Mark scheme + exemplar

Standard 30-mark essay. The Examiner Report for 2019 cautioned against fence-sitting.

Context / examples

  • IEA/ASI on free-market policy
  • Greensill / Cameron 2021
  • BMA / NFU sectoral wins
  • ClientEarth judicial review track record

Essay plan

Theme 1: Think tanks shaping policy ideas.

Theme 2: Lobbyists and corporate access (Greensill, Stellantis).

Theme 3: Pressure-group sectoral and judicial wins.

Judgement: all three have substantial impact; the proposition in the question fails.
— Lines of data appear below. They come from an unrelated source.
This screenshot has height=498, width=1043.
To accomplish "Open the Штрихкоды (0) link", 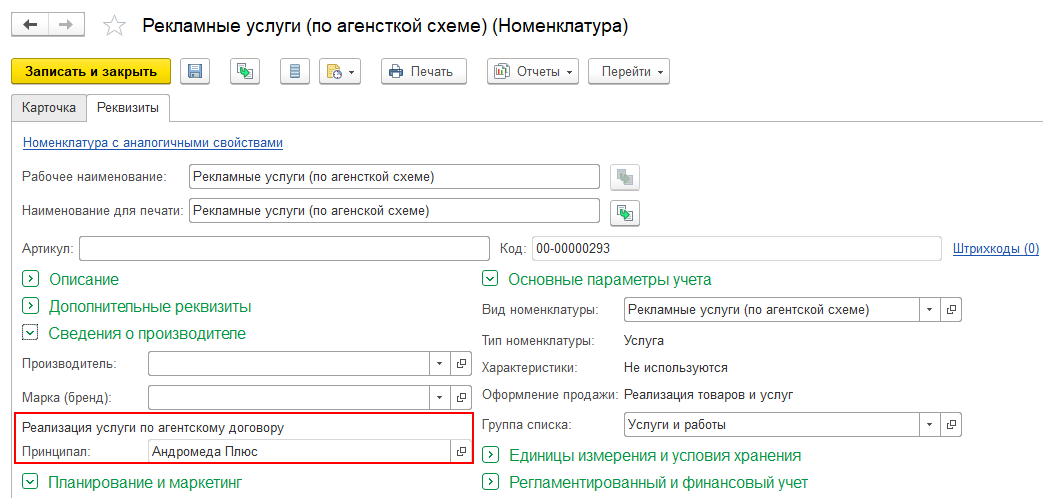I will (x=995, y=248).
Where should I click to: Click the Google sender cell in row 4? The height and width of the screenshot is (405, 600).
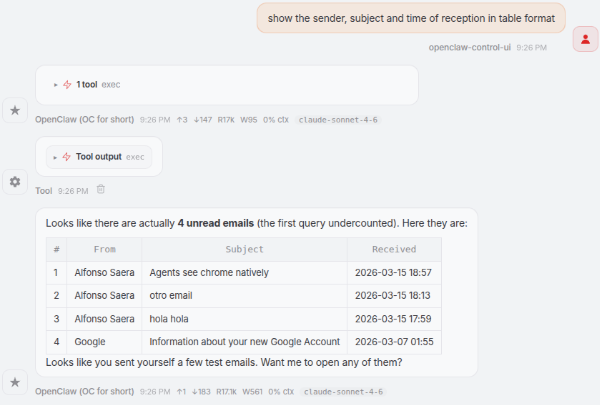[91, 343]
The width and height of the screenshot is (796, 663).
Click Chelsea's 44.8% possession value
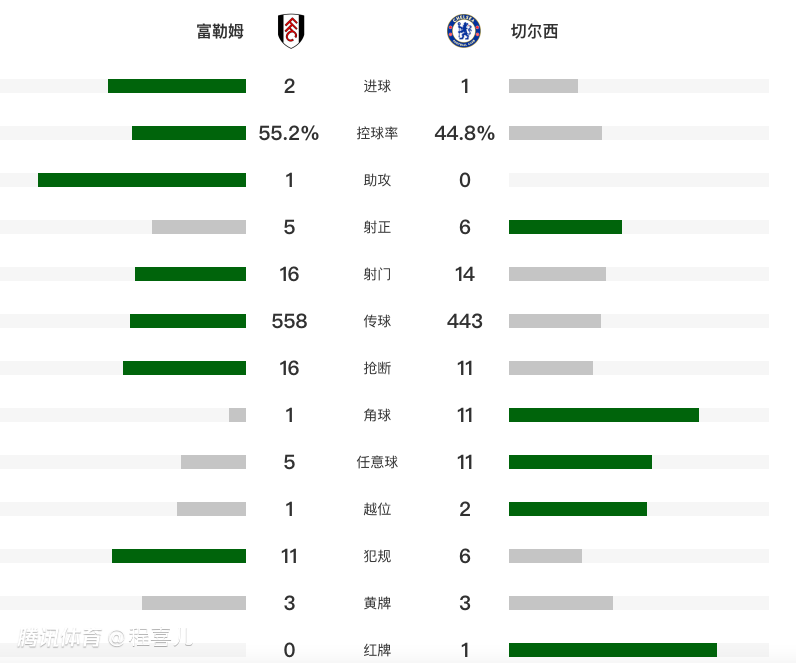point(465,133)
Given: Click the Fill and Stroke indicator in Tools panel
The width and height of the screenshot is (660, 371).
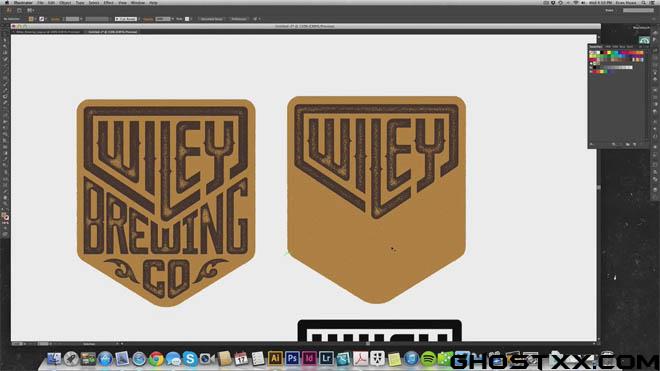Looking at the screenshot, I should click(5, 217).
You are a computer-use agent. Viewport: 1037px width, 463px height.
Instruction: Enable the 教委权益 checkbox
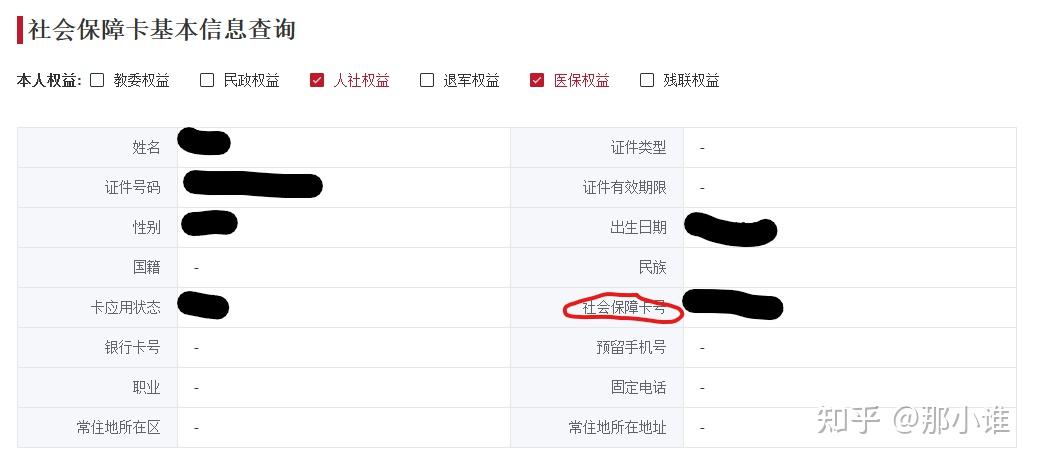click(x=97, y=81)
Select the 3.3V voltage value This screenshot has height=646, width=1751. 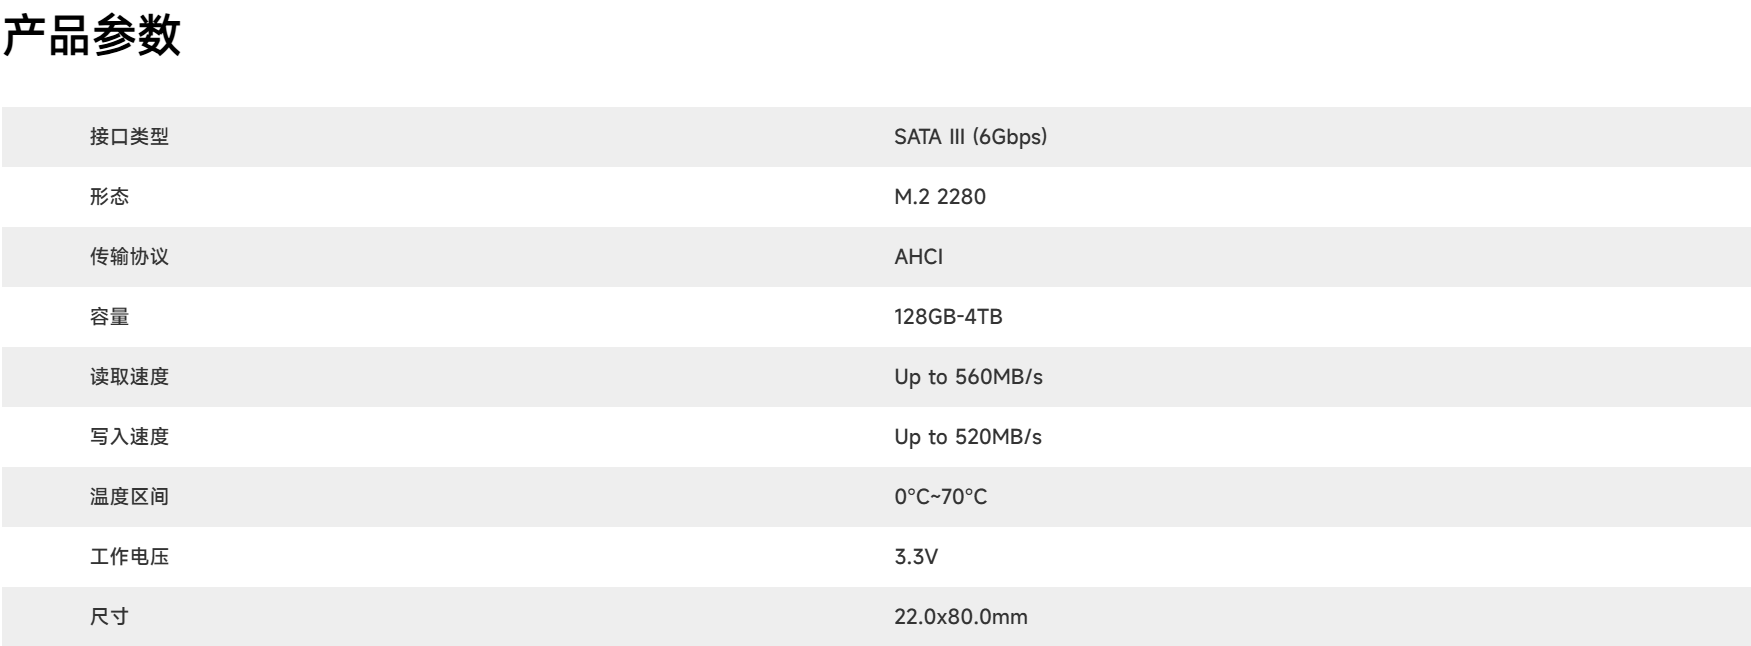click(915, 557)
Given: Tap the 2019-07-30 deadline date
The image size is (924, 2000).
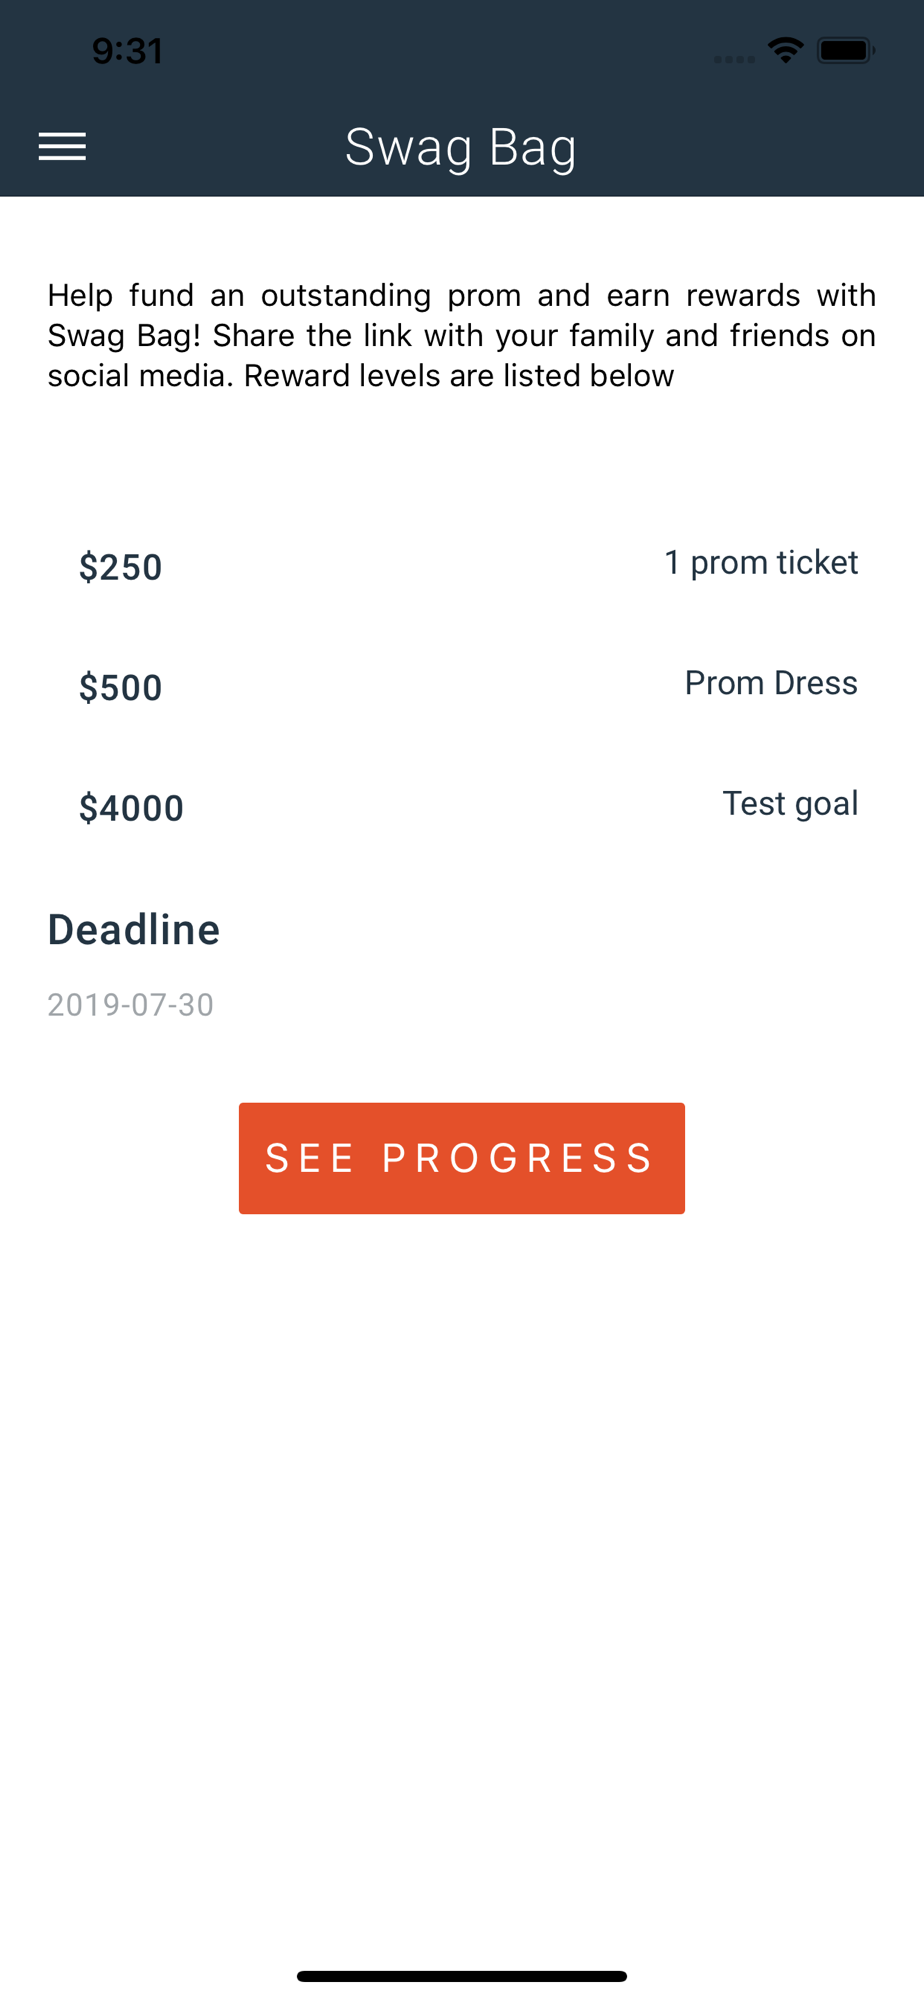Looking at the screenshot, I should click(131, 1005).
P3 US 2019 Q1A Examine how interest groups in the USA are more effective at protecting civil rights than pressure groups in the UK. (synoptic) 12 marks
Suggested LoA: US interest groups have structural advantages — Citizens United, super PACs, judicial review through the Bill of Rights — that UK pressure groups lack. But UK pressure groups have stronger access to the executive on technical questions where US groups face polarisation.

Mark scheme + exemplar

Synoptic 12-mark question. AO1 + AO2 only. Less depth needed; clarity and comparison matter most.

Context / examples

  • US ACLU on civil rights litigation
  • US NRA on gun rights / Heller 2008
  • UK Liberty on civil liberties
  • UK ClientEarth on environmental rights

Essay plan

Comparative theme 1: Constitutional differences (entrenched rights in US vs unentrenched in UK).

Comparative theme 2: Funding models (super PACs vs UK donation regime).

Judgement: US groups have structural advantages on rights specifically; UK groups have advantages on technical executive access.